Manipuri filmmaker Aribam Syam Sharma, who has won the National Award 15 times, on Sunday announced that he would return the Padma Shri — the fourth highest civilian award in India — to protest against the Citizenship (Amendment) Bill 2016.
“The Bill is against the interest of the people of northeast and the indigenous people of Manipur. Several people here (Manipur) have opposed the Bill, but it seems they (the Central government) are determined to pass it,” Sharma told IANS.
“Padma Shri is an honour. It is one of the highest forms of recognitions in India. So, I thought the best way to protest was by returning it,” he said.
The filmmaker, known for films like Imagi Ningthem [My Son, My precious] (1982), Ishanou (1991), and Leipaklei (2012), was honoured with the Padma Shri in 2006.
The Bill that has led to a series of protests in different northeastern states was passed by the Lok Sabha on 8 January.
The Bill seeks to amend the Citizenship Act, 1955 to grant Indian citizenship to Hindus, Sikhs, Buddhists, Jains, Parsis and Christians from Afghanistan, Bangladesh and Pakistan who entered India before 31 December 2014.
Last month, S Prakash, secretary of the North East Students Organisation (NESO), who led a NESO team to meet Manipur chief minister N Biren Singh, had said the chief minister assured them that the Manipur government opposed the Bill unless there was a clause to protect the indigenous people in the region.

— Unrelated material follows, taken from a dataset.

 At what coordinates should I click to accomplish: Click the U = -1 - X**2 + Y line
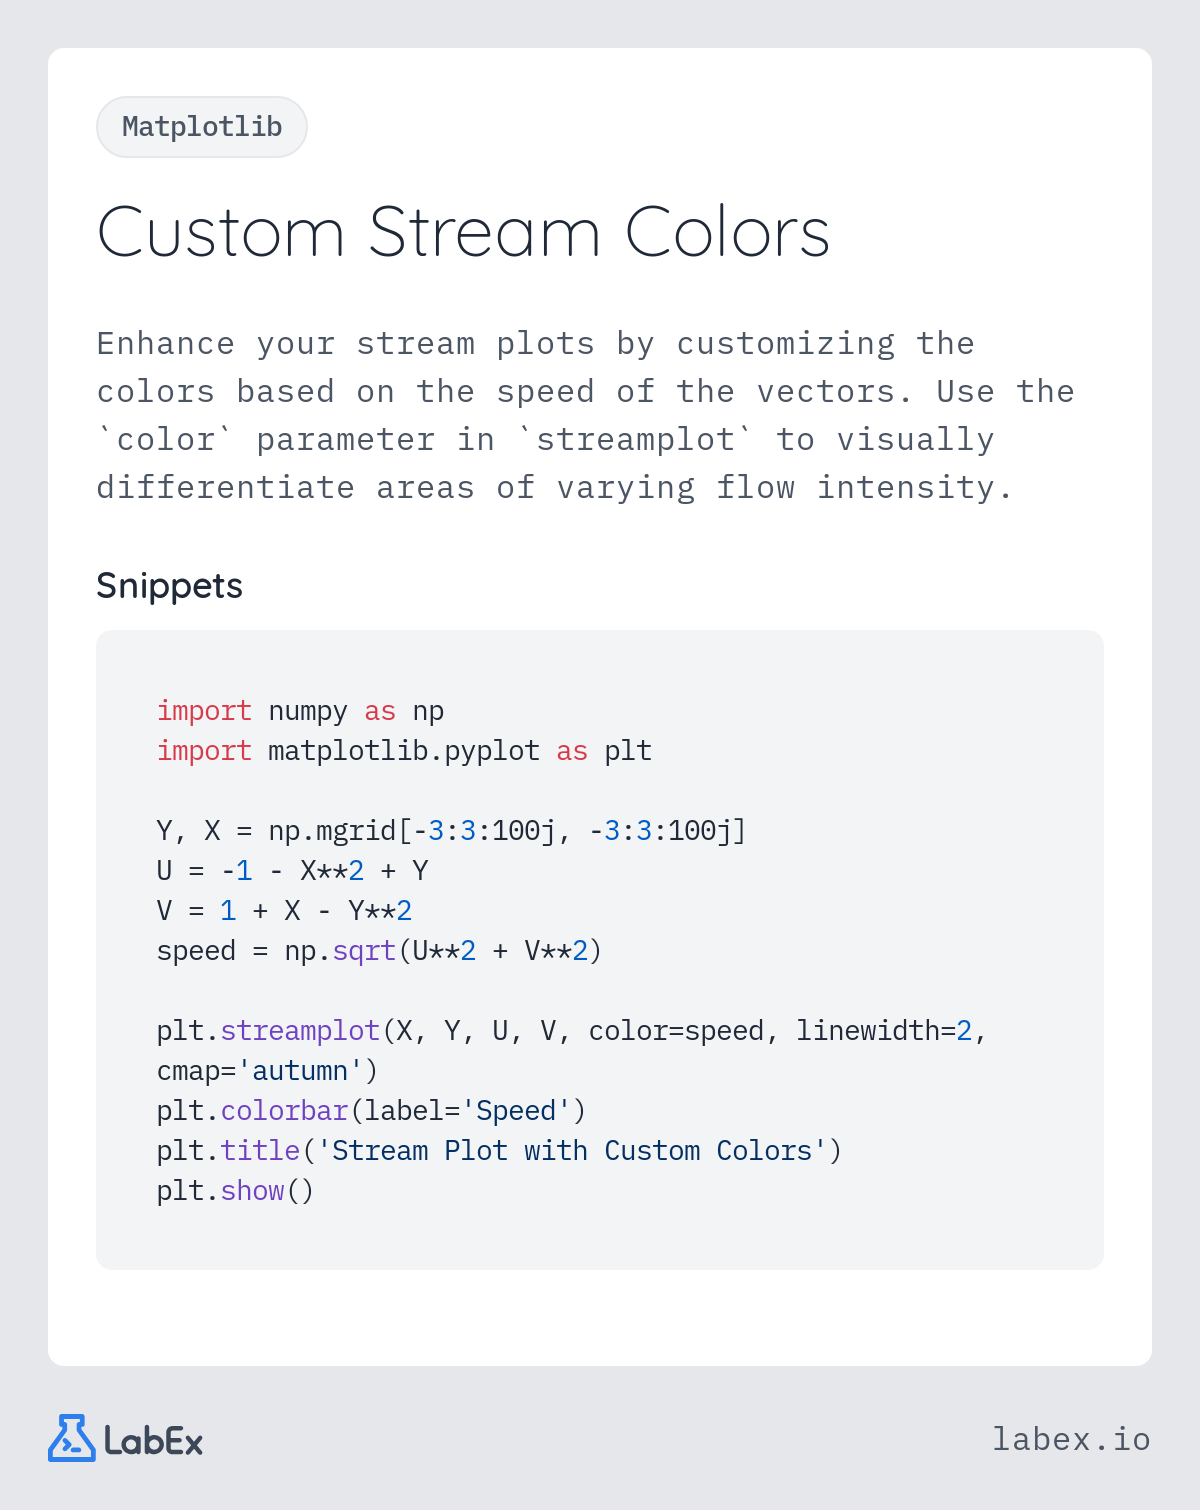[x=292, y=871]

“The chief minister is asking just for a clause. They should oppose the Bill and not ask for an addition or a comma. We are not happy with the approach of Biren and his party,” said the octogenarian filmmaker.
“There is no protection for people of the valley (in Manipur). If more people will come, then they (the indigenous people) will vanish in the valley or hills. What’s the point of having culture, if there are no indigenous people? Manipuris’ future will be all diluted. Northeast is becoming a dumping ground,” he added.